» WHAT THE EXERCISE ASKS: In the entries below, find the line with "Collapse the Corporate" and the line with "Hit the red"; give again those lines and every line between them, exactly.

[[ DATA SUPPLIED, beginning ]]

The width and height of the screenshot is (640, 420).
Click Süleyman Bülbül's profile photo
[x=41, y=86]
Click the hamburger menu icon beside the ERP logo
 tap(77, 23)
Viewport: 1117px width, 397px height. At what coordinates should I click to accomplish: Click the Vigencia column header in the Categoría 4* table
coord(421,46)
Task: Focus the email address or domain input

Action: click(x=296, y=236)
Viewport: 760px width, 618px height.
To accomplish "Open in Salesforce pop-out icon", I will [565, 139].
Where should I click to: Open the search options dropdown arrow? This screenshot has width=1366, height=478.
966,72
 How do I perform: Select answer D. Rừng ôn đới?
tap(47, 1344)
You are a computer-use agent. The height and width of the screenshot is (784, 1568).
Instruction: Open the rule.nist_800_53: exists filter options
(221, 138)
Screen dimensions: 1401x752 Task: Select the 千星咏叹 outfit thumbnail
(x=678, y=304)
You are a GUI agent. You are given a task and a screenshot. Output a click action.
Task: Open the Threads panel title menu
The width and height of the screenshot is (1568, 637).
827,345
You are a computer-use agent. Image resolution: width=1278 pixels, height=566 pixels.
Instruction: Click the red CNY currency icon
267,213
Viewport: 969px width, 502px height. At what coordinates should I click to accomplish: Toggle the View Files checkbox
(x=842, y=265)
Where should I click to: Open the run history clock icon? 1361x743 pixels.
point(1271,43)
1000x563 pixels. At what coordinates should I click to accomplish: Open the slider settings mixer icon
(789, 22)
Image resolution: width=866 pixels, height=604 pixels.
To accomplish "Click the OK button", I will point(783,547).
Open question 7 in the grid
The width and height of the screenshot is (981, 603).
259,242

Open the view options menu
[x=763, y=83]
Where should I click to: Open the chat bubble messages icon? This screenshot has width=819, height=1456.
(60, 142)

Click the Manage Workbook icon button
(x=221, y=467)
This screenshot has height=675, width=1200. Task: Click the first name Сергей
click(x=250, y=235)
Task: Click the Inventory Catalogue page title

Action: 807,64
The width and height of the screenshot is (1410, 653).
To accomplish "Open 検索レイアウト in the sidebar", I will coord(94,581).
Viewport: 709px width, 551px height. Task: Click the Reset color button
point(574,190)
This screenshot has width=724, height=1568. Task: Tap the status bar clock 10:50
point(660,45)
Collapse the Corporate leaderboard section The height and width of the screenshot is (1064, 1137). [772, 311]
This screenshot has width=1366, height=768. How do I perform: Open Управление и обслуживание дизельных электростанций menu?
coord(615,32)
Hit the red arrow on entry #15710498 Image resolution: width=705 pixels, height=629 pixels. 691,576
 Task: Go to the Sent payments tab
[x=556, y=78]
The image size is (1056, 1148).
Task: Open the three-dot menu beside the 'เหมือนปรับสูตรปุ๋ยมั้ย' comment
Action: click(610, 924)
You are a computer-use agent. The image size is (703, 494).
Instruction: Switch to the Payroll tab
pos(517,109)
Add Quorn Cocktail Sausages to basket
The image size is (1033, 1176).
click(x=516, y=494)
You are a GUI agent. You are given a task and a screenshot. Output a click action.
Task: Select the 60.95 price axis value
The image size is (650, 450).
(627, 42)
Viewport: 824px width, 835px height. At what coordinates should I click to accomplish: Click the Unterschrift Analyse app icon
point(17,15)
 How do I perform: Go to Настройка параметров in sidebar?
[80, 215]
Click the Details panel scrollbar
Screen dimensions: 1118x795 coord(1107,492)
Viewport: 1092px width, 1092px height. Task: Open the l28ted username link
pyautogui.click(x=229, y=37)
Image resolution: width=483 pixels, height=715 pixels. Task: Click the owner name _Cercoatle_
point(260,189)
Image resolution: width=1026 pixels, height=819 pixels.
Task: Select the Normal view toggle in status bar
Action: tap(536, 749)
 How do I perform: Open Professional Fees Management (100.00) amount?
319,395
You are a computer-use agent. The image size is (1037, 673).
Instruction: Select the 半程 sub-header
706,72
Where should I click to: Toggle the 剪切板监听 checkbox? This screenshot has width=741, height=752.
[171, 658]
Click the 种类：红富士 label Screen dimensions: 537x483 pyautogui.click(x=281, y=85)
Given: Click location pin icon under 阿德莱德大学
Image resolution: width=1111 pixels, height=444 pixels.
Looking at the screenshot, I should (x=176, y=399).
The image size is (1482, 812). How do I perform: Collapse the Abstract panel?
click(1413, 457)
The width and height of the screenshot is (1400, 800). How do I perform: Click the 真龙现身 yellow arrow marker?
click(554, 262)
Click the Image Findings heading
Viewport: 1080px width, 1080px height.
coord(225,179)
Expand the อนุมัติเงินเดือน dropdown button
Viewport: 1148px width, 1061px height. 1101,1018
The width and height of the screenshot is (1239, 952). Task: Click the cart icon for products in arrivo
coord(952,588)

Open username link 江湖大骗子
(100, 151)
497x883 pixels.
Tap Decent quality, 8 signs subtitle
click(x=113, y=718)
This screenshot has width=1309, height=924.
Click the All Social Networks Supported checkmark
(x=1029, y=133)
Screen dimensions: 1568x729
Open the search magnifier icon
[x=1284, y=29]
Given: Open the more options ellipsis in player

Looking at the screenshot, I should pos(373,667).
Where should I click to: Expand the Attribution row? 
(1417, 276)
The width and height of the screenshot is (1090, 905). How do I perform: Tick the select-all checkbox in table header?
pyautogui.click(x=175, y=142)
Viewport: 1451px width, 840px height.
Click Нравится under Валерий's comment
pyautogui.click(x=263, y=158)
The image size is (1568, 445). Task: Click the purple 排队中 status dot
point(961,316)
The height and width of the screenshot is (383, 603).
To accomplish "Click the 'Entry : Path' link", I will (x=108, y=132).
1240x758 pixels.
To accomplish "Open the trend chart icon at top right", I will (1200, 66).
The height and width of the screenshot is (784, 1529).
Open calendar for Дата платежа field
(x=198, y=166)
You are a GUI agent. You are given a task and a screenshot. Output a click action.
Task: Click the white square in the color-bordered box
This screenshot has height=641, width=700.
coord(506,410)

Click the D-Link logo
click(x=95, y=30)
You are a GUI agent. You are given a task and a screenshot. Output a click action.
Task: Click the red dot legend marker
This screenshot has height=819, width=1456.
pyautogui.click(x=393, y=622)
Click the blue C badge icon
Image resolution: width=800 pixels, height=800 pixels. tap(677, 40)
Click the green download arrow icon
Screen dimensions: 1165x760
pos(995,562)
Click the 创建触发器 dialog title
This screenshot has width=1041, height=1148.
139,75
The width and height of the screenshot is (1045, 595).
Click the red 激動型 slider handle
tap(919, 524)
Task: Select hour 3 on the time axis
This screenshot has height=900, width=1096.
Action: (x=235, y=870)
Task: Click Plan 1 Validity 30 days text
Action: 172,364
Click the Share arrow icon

[[ DATA SUPPLIED, end ]]

» SOLVED EXERCISE:
Collapse the Corporate leaderboard section The height and width of the screenshot is (1064, 1137). [772, 311]
This screenshot has width=1366, height=768. How do I perform: Open Управление и обслуживание дизельных электростанций menu?
coord(615,32)
Hit the red arrow on entry #15710498 Image resolution: width=705 pixels, height=629 pixels. 691,576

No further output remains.